■ **TEXT PASSAGE**
This is part two of the series “How Government Regulation Forces Americans Into Their Cars”, where I publish a recent paper by a local professor Michael Lewyn. You can read part one here.

Jacksonville: Zoned for Sprawl

Zoning, narrowly defined, is the regulation of land use and population density. [FN3] Historically, American zoning law has sought to segregate housing from shopping and employment and to reduce population density [FN4]–and Jacksonville is no exception. And as will be shown below, low-density and segregated land use tends to discourage walking and public transit use.

1. Segregation of Land Uses in Jacksonville

Jacksonville’s Code divides the city into over thirty zones, [FN5] including seventeen residential zones and seven commercial zones. [FN6] The city has nine separate “residential low-density” districts (including one district designated as “rural” and eight low-density districts), all of which are devoted primarily to single-family homes. [FN7] In none of these districts are shops or offices listed as a permitted land use. [FN8]

Similarly, the city prohibits housing in some of its commercial zones. For example, the city has created a “Neighborhood Commercial” zone for businesses that “serve the daily needs of contiguous residential neighborhoods.” [FN9] Even though his zone exists primarily to serve people who live nearby, neither houses nor apartments are allowed in the “Neighborhood Commercial” zone. [FN10]

The city also has two “Community/General Commercial” zones, where a wider range of activities may occur [FN11]–but again, housing is not among the permitted activities. [FN12] Finally, the city has a separate zone for office parks–and here too housing is not allowed. [FN13] In sum, many of Jacksonville’s residents live in areas where housing is the only possible land use.

■ **TASK DESCRIPTION**
Extend the Jacksonville zoning passage, starting after its final sentence. The data that comes next has no connection to the Jacksonville zoning passage.

■ **GIVEN MATERIAL**
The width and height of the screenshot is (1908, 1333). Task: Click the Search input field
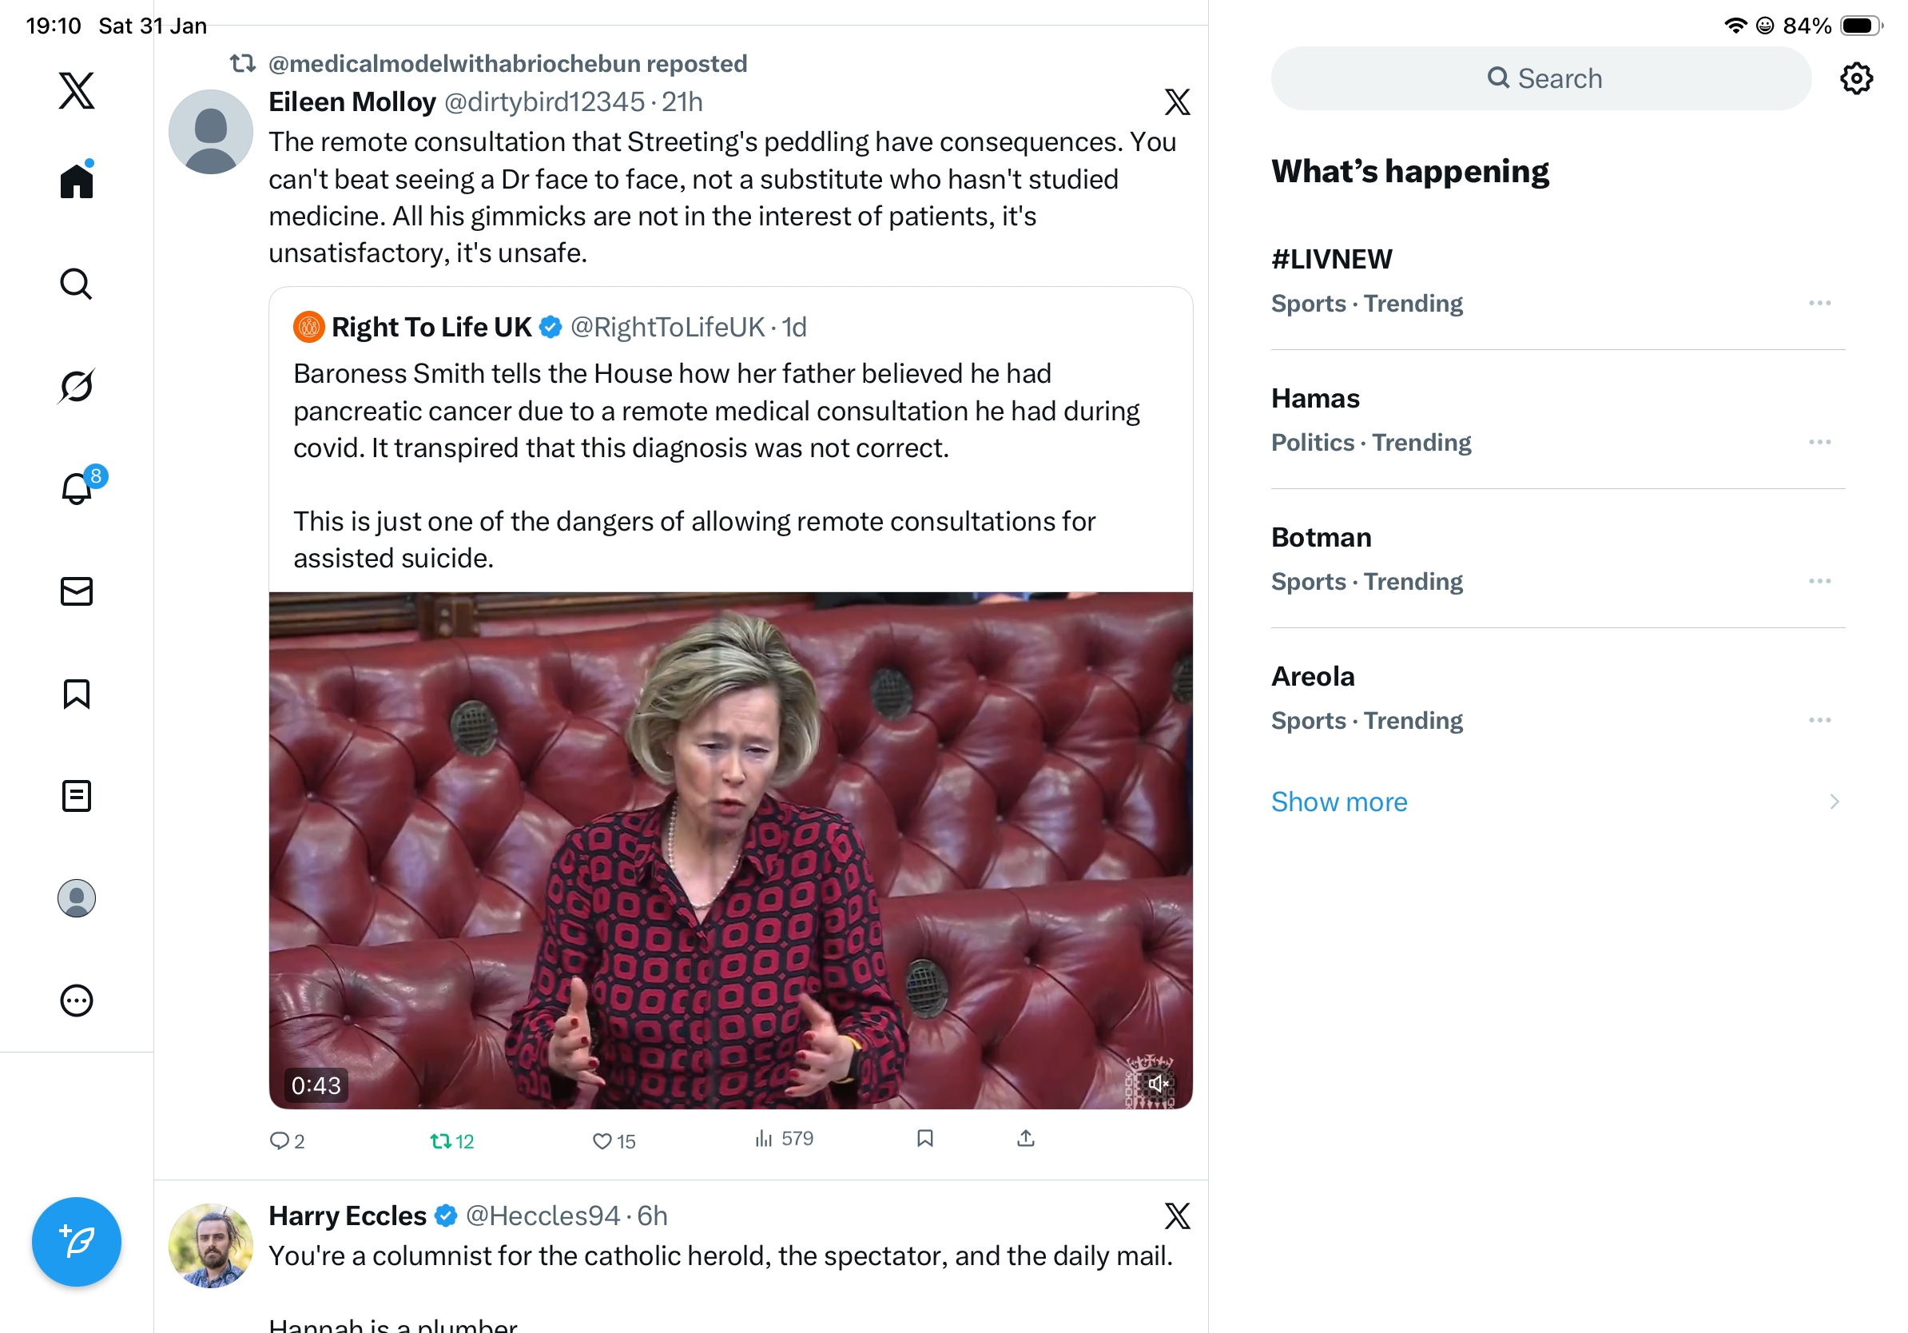(1541, 79)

■ **FINAL ANSWER**
If you live in one of those zones and are not particularly close to a commercial zone, you are not going to be able to walk to a store even for the simplest purchase. [FN14] Thus, Jacksonville’s zoning district regulations make Jacksonville residents more automobile-dependent.

Footnotes

[FN3]. For example, the Standard Zoning Enabling Act, a model state statute that has been almost universally adopted, specifically authorizes municipalities to regulate “the density of population, and the location and use of buildings.” ADVISORY COMM. ON ZONING, U.S. DEP’T OF COMMERCE, A STANDARD STATE ZONING ENABLING ACT: UNDER WHICH MUNICIPALITIES MAY ADOPT ZONING REGULATIONS § 1 (rev. ed. 1926) (footnotes omitted), available at http://www.planning.org/growingsmart/pdf/SZEnablingAct1926.pdf. See also Chad Lamer, Why Government Policies Encourage Urban Sprawl and the Alternatives Offered by New Urbanism, 13 KAN. J.L. & PUB. POL’Y 391, 394 (2004) (explaining that all fifty states adopted the Enabling Act in some form) (citing Eric Damian Kelly, Zoning, in THE PRACTICE OF LOCAL GOVERNMENT PLANNING 251, 252 (Frank S. So & Judith Getzels eds., 2d ed. 1988)).

[FN4]. See Briffault, supra note 1, at 253 (“[H]allmarks of American land use law [include] reducing population density and dispersing residents over wider areas [as well as] the separation of different land uses from each other.”); Jerry Frug, The Geography of Community, 48 STAN. L. REV. 1047, 1091 (1996) (“[V]irtually all [current zoning laws] mandate the separation of different areas by function ….”).

[FN5]. JACKSONVILLE, FLA., ORDINANCE CODE § 656.301 (1990), available at http://www.municode.com/resources/gateway.asp?pid=12174&sid=9.

[FN6]. Id.

[FN7]. JACKSONVILLE, FLA., ORDINANCE CODE § 656.301. See also id. §§ 656.304 (stating that “single-family dwellings and mobile homes will be the predominant land uses” in “Rural Residential” district); 656.305 (stating that “single-family wellings will be the predominant land use” in the city’s “Low Density Residential” districts). In none of these districts are apartments typically allowed. Id. §§ 656.304(A)(I)(a)-(c) (listing permissible uses in “Rural Residential” district and not listing apartments among permitted uses); 656.305(A)(II)(a)-(c) (listing permissible uses in “Low Density Residential” districts and not listing apartments among permitted uses).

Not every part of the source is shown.